The Analyze API now supports POSTed content.

2015-11-27

by Jerome Choo

The Account API now returns a list of child or sub-tokens.

2015-11-19

by Jerome Choo
  • Fixed an issue in the Analyze API where products with an API-Toolkit-overridden price field would not reflect changes in the "details" field (offerPriceDetails, regularPriceDetails, etc.).
  • Fixed an Article API issue for certain top-level domains where articles dated in the near future (e.g., tomorrow) would incorrectly be returned with a date from the prior year.

2015-11-11

by Jerome Choo
  • Crawlbot will now successfully spider URLs that contain (invalid) UTF-8 characters.
  • Global Index API: search-by-tag can optionally be performed using a tag-match shorthand.

2015-10-16

by Jerome Choo
  • Fixed an issue where Crawlbot and Bulk API data downloads did not include a filename.
  • The breadcrumb element is now a default field in the Article API.

2015-10-22

by Jerome Choo
  • We now offer an Account API for tracking token API usage and billing history.
  • Global Index API: negative search queries (diffbot AND -"machine learning") are now functioning as documented;

2015-10-08

by Jerome Choo
  • APIs no longer ignore "format characters"—invisible characters that may have an effect on neighboring characters. For example, ‌.
  • Crawlbot and Bulk Service URL Reports now offer an option to download the last 500 URLs crawled.
  • Global Index API: Faceted date queries will no longer return a min value of 0.

2015-10-01

by Jerome Choo

Hey, as of today we're publishing a changelog. It's visible... here.

2015-09-23

by Jerome Choo
  • Additional token support within a single account has been added. Additional tokens are available on a case-by-case basis to paying customers.
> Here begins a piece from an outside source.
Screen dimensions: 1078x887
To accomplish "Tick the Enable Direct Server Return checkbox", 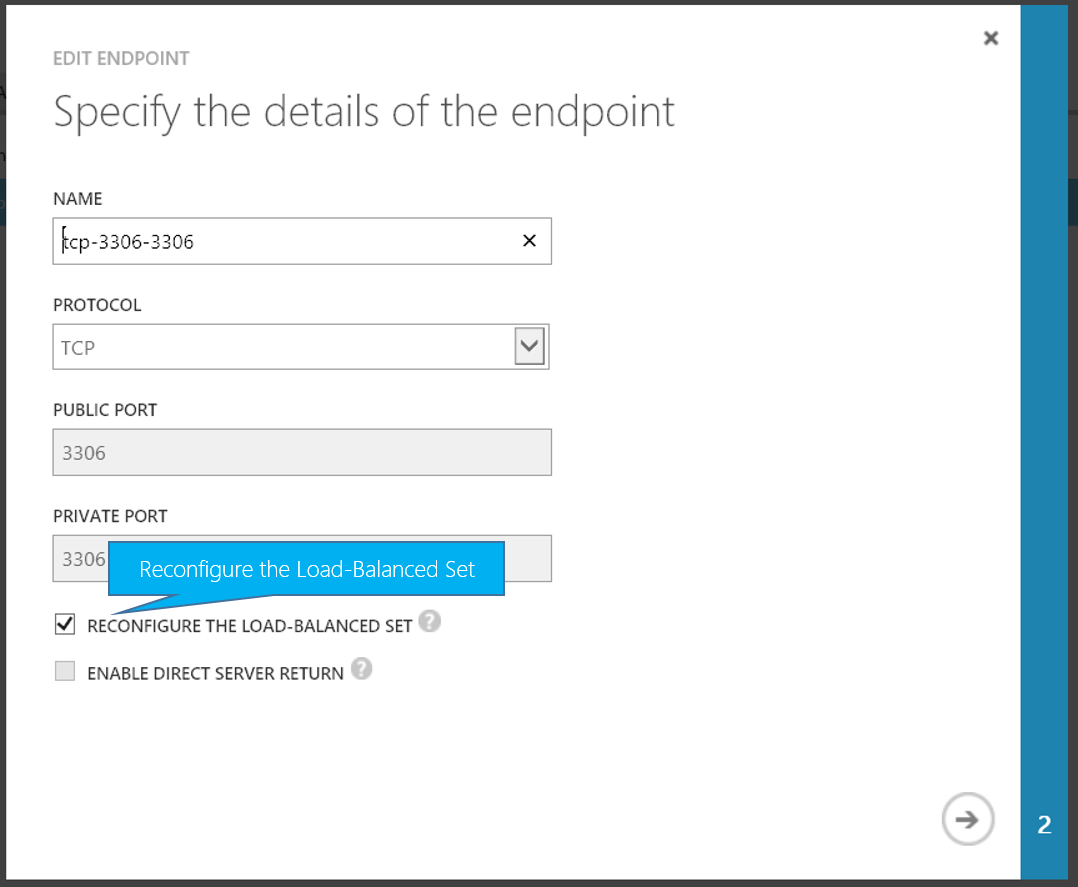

Please contact [email protected] if you would like to discuss additional tokens.
  • API Toolkit now allows direct update of URL pattern / regular expression without having to create a new ruleset.
  • API Toolkit rule output automatically trims fields to remove leading or trailing blank spaces.
  • The diffbotUri field is now computed based on rule-based output, if a custom rule is used to override default output.
  • The resolvedPageUrl is correctly returned in Custom APIs (if a submitted page is redirected).